Most programs available for protein analysis are not written for proteins that have undergone Most programs available for protein analysis are not written for proteins that have undergone post-translational modifications.[50] Some programs will accept post-translational modifications to aid in protein identification but then ignore the modification during further protein analysis. It is important to account for these modifications since they can affect the protein's structure. In turn, computational analysis of post-translational modifications has gained the attention of the scientific community. The current post-translational modification programs are only predictive.[51] Chemists, biologists and computer scientists are working together to create and introduce new pipelines that allow for analysis of post-translational modifications that have been experimentally identified for their effect on the protein's structure and function.
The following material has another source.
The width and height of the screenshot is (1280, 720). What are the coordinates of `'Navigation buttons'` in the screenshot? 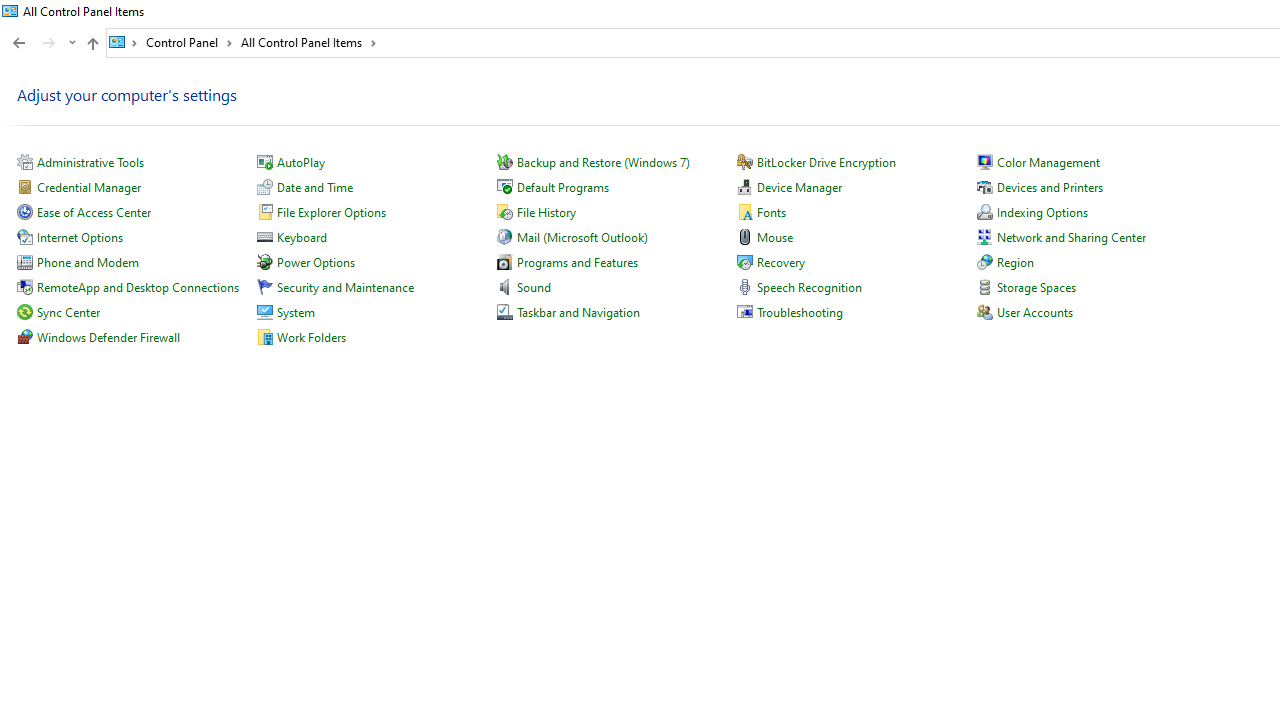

Advances in quantitative proteomics would clearly enable more in-depth analysis of cellular systems.[37][38] Biological systems are subject to a variety of perturbations (cell cycle, cellular differentiation, carcinogenesis, environment (biophysical), etc.). Transcriptional and translational responses to these perturbations results in functional changes to the proteome implicated in response to the stimulus. Therefore, describing and quantifying proteome-wide changes in protein abundance is crucial towards understanding biological phenomenon more holistically, on the level of the entire system. In this way, proteomics can be seen as complementary to genomics, transcriptomics, epigenomics, metabolomics, and other -omics approaches in integrative analyses attempting to define biological phenotypes more comprehensively. As an example, The Cancer Proteome Atlas provides quantitative protein expression data for ~200 proteins in over 4,000 tumor samples with matched transcriptomic and genomic data from The Cancer Genome Atlas.[54] Similar datasets in other cell types, tissue types, and species, particularly using deep shotgun mass spectrometry, will be an immensely important resource for research in fields like cancer biology, developmental and stem cell biology, medicine, and evolutionary biology.